Kuba hasn't forgotten Monica almost 6 years

The scoped pointer is for exception safety only. It ceases to be relevant once it gives up the ownership of its data to QImage constructor. It was just an example.The copying is cheaper than reallocating memory. Objectively cheaper, BTW — you can benchmark it. Otherwise, the old frame will be retained by QImage and when the camera has a new frame, it will have to store it somewhere else, so it will allocate anew. That’s very slow since you are writing to cold caches, potentially pages pages out, etc.

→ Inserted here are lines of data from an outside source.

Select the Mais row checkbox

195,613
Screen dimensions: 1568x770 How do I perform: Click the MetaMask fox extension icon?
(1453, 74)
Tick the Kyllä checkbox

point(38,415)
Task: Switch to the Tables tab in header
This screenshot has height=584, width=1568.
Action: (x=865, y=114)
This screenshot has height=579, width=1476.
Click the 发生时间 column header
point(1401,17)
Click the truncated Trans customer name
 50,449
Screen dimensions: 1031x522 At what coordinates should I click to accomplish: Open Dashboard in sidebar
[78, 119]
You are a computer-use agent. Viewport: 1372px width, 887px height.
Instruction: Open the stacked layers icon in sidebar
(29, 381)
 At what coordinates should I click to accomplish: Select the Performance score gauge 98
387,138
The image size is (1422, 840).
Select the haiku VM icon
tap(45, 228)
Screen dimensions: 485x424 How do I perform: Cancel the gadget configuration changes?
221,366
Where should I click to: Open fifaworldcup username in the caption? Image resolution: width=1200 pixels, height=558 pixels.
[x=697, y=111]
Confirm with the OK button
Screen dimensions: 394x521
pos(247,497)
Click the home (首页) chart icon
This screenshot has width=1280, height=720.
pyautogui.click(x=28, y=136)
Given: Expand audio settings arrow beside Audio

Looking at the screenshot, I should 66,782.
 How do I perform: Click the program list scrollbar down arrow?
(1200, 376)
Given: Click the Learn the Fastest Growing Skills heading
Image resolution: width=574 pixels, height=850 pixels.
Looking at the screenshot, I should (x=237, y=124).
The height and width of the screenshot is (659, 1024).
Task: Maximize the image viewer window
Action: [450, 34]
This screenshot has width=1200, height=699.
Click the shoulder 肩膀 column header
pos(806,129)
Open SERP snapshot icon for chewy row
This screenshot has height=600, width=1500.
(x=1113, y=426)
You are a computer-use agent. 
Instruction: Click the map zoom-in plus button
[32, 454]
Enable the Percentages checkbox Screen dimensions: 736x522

Kuba hasn't forgotten Monica almost 6 years

If some thread synchronization was added so that only a single frame instance was used, then it would be possible to avoid the copy. But again: in practice, that copy has a very low cost. To avoid it, some sacrifices need to be made that couple the capture, converter and display threads. The converter has to copy because it changes the image, and changing the image is always done by a copy that perhaps computes. Even the RGB to BGR in-place conversion copies data (has to read it all and write it all).